I often joke that my research area is a random walk through computer science and beyond. I started off in geometry, dabbled with GPUs (alas, before they were popular), found my way into information theory and geometry (and some differential geometry), slipped down the rabbit hole into data mining, machine learning, and a brief side foray into deep learning, and then built a nice little cottage in algorithmic fairness, where I spend more time talking to social scientists and lawyers than computer scientists.

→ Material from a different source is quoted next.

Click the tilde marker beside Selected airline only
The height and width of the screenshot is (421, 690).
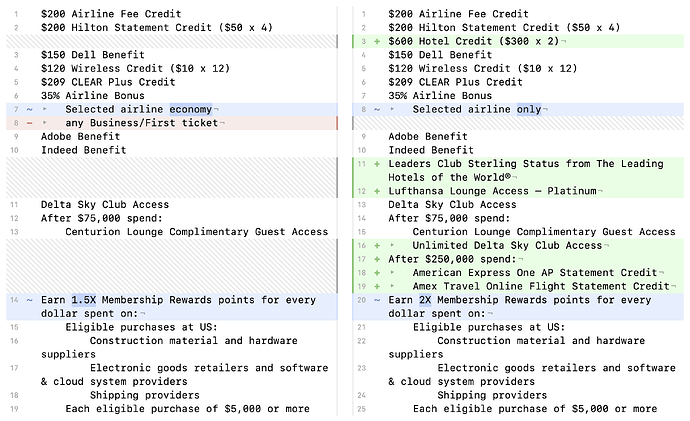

Being an academic nomad has its virtues: I don't really get bored with my work. But it also feels like I'm always starting from square one with my learning and that there are always people who know way more about every topic than I do. And my academic roamings seem to mirror my actual nomadic status. I'm a foreigner in a land that gets stranger and less familiar by the day, and the longest time I've spent in any location is the place I'm in right now.



So, what do you work on? 

Maybe, in a way that's so American, "What do you work on" is really a question of "Who are you" in the way we bind together our work and our identity. When my students come and ask me what they should work on, what they're really asking me is to tell them what their research identity is, and my answer usually is, "whatever you want it to be right now". It's a frustrating answer no doubt, but I feel that it lowers the import of the question to a manageable level. 

So, what DO you work on?

I do algorithmic fairness, and think about the ethics of automated decision-making. I bring an algorithmic (and geometric) sensibility to these questions. I'm an amateur computational philosopher, a bias detective, an ML-translator for lawyers and policy folk, and my heart still sings when I see a beautiful lemma.